Drawing Life

by Jocelyn Pook
(Humming Records, CD, DL)
jocelynpook.com
★★★★★

‘We rode and we rode and we rode,’ the voice says. ‘No food, no drink, no nothing.’ A gentle swell of strings comes in, over which we hear singer Melanie Pappenheim pick up the words of this speaker and then others offering their own bewildered testimony of their journey and arrival at the Nazi concentration camp, Terezin (more commonly known by its German name, Theresienstadt).

Drawing Life: Remembering Terezin is the British composer Jocelyn Pook’s debut album for her own label, Humming Records. A song cycle with a text that comes from poems written by children in the camp, as well as the spoken words of a handful of survivors, this is a most powerful record that celebrates the will to live, even as it remembers the depths of cruelty.

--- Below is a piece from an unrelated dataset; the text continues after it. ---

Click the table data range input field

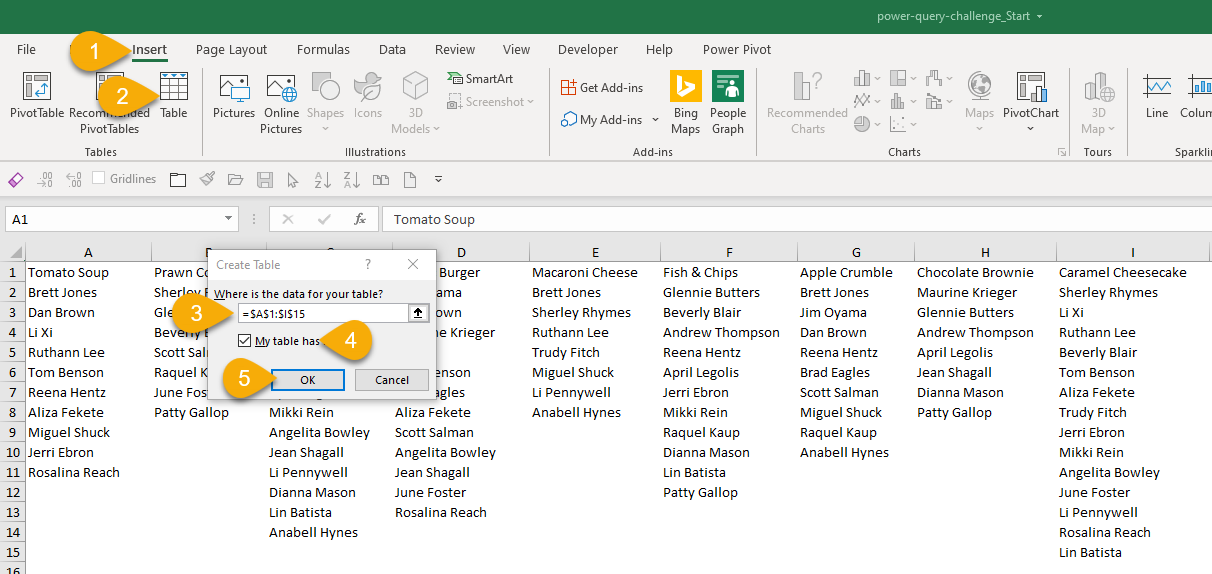point(322,314)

As a composer, Pook has developed a recognizable musical palate. She favours a harmonically rich minimalism, augmented here by the warm soprano of Pappenheim and a string quartet. Pook often works in a theatrical, multimedia environment and Drawing Life, commissioned by the Jewish Music Institute, is no different. Here she has the voice of Lorin Sklamberg, the New York-based lead singer to the Klezmatics, and an instrumentation that adds accordion, clarinet, harp and keyboards.

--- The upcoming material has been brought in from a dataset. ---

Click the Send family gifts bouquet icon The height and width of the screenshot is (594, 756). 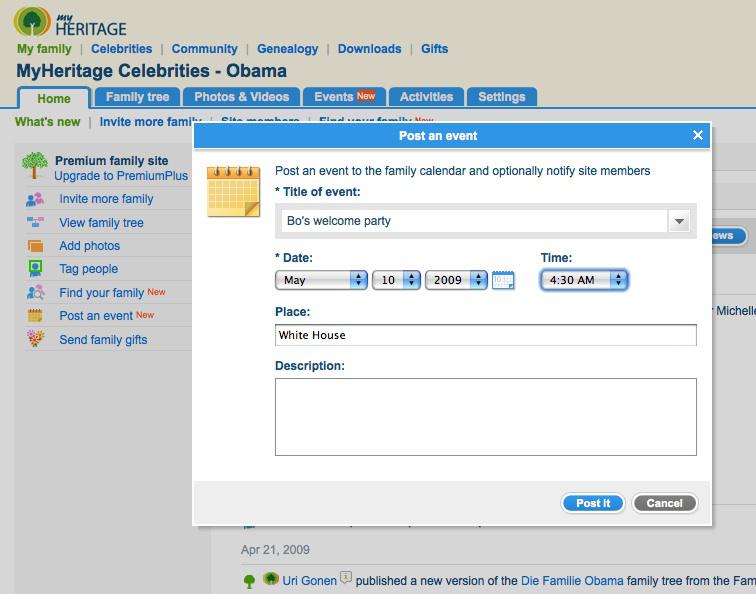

Since its publication in 1959, I Never Saw Another Butterfly, the compilation of the children’s poems, has inspired several musical and stage shows: Pook’s is the latest, but surely the most fully realized. The structure of this work reflects a fractured, dislocated sense of time that so many of the testimonies speak of. Pook’s soaring music humanizes these dreadful numbers and in so doing, remembers these victims.

Louise Gray

K(no)w Them, K(no)w Us

by Xhosa Cole
(Stoney Lane Recordings, CD, LP + DL)
stoneylane.net
★★★★✩

Xhosa Cole may only be 24 years old, but the British saxophonist – a former BBC Young Jazz Musician of the Year – has a sideboard groaning under the weight of trophies. Already in demand as collaborator and composer, he’s openly gay, politically active in the Black Lives in Music organization, and culturally aware. The occasion of Cole’s debut album is his chance to celebrate the output of the African diaspora and revisit the work of some of the jazz greats. K(no)w Them, K(no)w Us features Cole’s takes on Thelonious Monk, Ornette Coleman, Woody Shaw and others; the difference is that he has filtered these jazz ur-texts through the earthy lens of a young musician from the UK.

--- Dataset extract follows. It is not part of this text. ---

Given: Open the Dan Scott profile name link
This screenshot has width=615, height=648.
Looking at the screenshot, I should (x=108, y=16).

Backed up by drummer James Bashford, trumpeter Jay Phelps and bassist James Owston, Coles has recreated a densely intimate sound on the album. It’s a magisterial achievement to render the closeness of the late-night jazz club so well, but he does it. ‘What’s New’, a 1939 number by Bob Haggard and Johnny Burke, is a stand-out track. This much-covered song (rendered as an instrumental here, with guest slots from sax player Soweto Kinch and pianist Reuben James) is given room to breathe. At one point, the musicians drop away briefly to allow Cole to open up and he does so with immense grace. Monk’s ‘Played Twice’ is more up-tempo but as it speeds it hints at bouncy funk basslines and stretches out a hand from traditional jazz to new genres of music.